Review of Andrei's std.benchmark

Jens Mueller jens.k.mueller at gmx.de
Fri Sep 21 14:23:44 PDT 2012


Andrei Alexandrescu wrote:
> On 9/21/12 5:39 AM, Jacob Carlborg wrote:
> >On 2012-09-21 06:23, Andrei Alexandrescu wrote:
> >
> >>For a very simple reason: unless the algorithm under benchmark is very
> >>long-running, max is completely useless, and it ruins average as well.
> >
> >I may have completely misunderstood this but aren't we talking about
> >what do include in the output of the benchmark? In that case, if you
> >don't like max and average just don't look at it.
> 
> I disagree.

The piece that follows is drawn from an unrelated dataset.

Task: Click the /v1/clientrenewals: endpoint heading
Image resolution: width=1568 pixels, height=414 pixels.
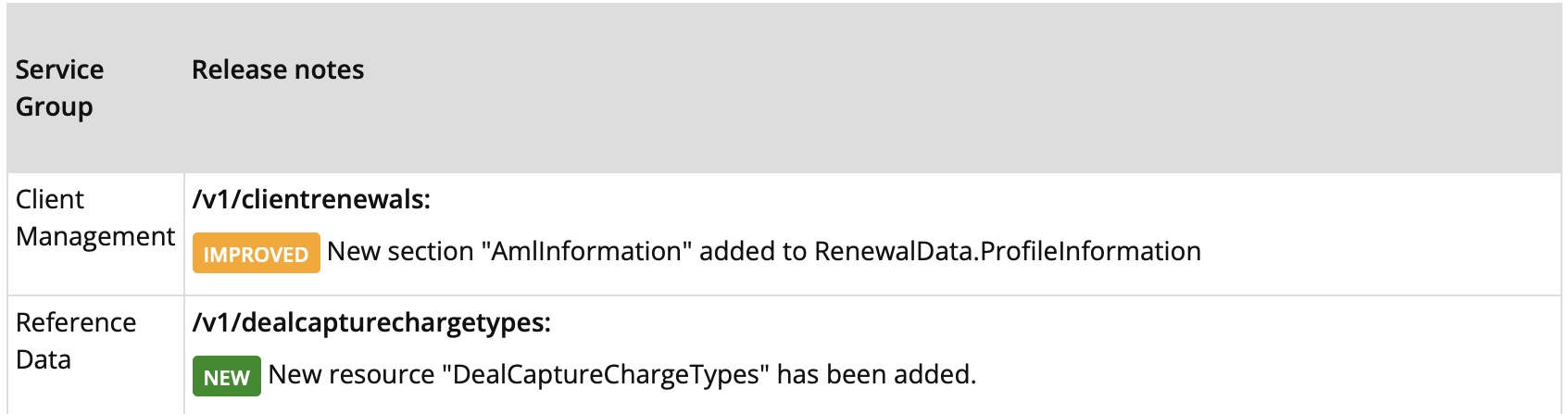Action: pos(311,199)
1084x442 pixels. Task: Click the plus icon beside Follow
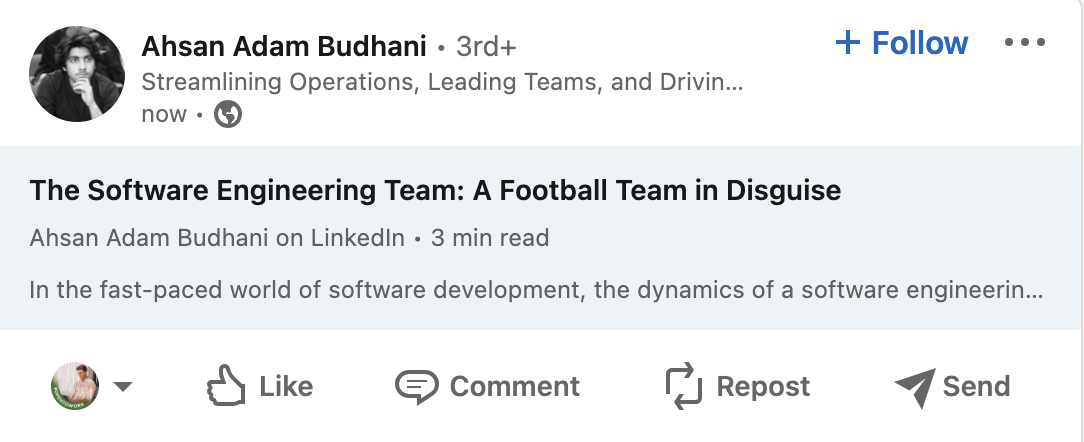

I won't include something in my design just so people
> don't look at it most of the time. Min and average are most of the
> time an awful thing to include, and will throw off people with
> bizarre results.
> 
> If it's there, it's worth looking at. Note how all columns are
> directly comparable (I might add, unlike other approaches to
> benchmarking).
> 
> >>For virtually all benchmarks I've run, the distribution of timings is a
> >>half-Gaussian very concentrated around the minimum. Say you have a
> >>minimum of e.g. 73 us. Then there would be a lot of results close to
> >>that; the mode of the distribution would be very close, e.g. 75 us, and
> >>the more measurements you take, the closer the mode is to the minimum.
> >>Then you have a few timings up to e.g. 90 us. And finally you will
> >>inevitably have a few outliers at some milliseconds. Those are orders of
> >>magnitude larger than anything of interest and are caused by system
> >>interrupts that happened to fall in the middle of the measurement.
> >>
> >>Taking those into consideration and computing the average with those
> >>outliers simply brings useless noise into the measurement process.
> >
> >After your replay to one of Manu's post, I think I misunderstood the
> >std.benchmark module. I was thinking more of profiling. But are these
> >quite similar tasks, couldn't std.benchmark work for both?
> 
> This is an interesting idea. It would delay release quite a bit
> because I'd need to design and implement things like performance
> counters and such.

You mean like extending StopWatch and allowing the user to provide the
measuring code, i.e. counting the number of instructions. This would be
very useful. Is it possible to make sure that these changes can be
introduced later without breaking the API?